Nan training and validation losses of unet model

alyeko · November 24, 2022, 4:57pm

Hello all, I am using a simple UNET model which I adapted from here. The model works well with the Pytorch dataset class of the author.

However, when I try to use this model on a new Pytorch dataset (which I created), it returns nan training loss and nan validation losses. I am using nn.CrossEntropyLoss(). I believe my Pytorch dataset class works fine but I am missing something.

I have made my notebook openly available and can be accessed here. I am obtaining sentinel-2 optical imagery and trying to segment floodwater from the imagery, with the unet model.

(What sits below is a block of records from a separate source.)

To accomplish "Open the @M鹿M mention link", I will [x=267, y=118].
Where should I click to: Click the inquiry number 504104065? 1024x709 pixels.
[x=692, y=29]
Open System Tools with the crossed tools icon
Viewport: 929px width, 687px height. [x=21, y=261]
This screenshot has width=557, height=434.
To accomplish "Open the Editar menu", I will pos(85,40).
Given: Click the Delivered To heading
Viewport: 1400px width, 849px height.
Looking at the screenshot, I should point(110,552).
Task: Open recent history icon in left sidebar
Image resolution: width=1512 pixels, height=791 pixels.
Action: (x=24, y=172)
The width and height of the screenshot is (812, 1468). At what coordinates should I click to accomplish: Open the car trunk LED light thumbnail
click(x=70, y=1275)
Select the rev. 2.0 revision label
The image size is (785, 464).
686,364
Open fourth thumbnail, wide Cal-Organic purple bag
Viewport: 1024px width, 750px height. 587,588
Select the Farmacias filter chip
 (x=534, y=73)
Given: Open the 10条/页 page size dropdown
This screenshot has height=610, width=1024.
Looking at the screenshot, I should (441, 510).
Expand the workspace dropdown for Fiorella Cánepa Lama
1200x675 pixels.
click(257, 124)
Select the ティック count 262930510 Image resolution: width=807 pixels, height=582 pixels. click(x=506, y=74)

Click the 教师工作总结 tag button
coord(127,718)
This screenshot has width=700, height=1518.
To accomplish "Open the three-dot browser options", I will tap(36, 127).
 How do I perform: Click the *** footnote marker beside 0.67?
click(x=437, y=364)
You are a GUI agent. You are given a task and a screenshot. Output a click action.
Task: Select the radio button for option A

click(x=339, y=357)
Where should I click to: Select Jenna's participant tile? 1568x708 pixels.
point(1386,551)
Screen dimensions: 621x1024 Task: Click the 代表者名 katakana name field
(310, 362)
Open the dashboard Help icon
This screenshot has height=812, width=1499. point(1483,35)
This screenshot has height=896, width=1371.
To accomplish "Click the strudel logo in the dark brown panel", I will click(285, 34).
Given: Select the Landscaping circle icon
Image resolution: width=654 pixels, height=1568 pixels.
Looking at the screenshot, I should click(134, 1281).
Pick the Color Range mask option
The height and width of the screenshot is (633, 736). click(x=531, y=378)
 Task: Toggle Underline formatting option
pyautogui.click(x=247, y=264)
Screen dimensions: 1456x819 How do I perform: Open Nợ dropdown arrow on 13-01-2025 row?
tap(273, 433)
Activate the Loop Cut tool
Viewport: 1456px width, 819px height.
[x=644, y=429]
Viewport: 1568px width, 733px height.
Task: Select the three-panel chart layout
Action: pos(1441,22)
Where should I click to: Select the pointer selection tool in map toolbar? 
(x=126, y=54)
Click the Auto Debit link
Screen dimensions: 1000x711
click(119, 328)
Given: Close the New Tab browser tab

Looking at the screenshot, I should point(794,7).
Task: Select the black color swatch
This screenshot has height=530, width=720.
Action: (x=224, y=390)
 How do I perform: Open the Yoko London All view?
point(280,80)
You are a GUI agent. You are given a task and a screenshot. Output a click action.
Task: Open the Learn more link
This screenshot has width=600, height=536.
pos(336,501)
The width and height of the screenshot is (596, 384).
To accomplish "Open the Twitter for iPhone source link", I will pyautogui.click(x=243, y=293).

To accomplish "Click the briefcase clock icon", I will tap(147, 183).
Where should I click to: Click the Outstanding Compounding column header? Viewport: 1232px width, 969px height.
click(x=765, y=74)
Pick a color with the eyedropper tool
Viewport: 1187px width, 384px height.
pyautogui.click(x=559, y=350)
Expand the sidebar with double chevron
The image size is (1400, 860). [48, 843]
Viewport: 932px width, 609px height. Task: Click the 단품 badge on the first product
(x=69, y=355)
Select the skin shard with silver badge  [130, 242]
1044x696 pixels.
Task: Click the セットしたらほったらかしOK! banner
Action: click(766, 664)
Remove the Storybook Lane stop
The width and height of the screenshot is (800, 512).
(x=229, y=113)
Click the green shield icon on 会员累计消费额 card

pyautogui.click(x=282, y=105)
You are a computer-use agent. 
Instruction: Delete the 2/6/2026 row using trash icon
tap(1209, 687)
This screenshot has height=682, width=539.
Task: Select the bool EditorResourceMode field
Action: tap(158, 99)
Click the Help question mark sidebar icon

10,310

So basically binary segmentation (floodwater or not floodwater).

Any help would be greatly appreciated. Thanks!

azhanmohammed · November 25, 2022, 7:11am

Hey I went through your implementation. Quite impressive work on using optical and SAR images together. What I would suggest is, you can check the following:

Check if the loss is nan even when using simple cross entropy loss, try removing the dice loss.
If the loss is still nan when using cross entropy loss, change datatype to long for calculating cross entropy loss, and float when calculating dice loss.

Hope this helps.

alyeko · November 27, 2022, 5:29am

Thank you very much for your reply! I tried your suggestion, but later found that I used a different way of normalizing the input images from the author which caused the model not to work as expected.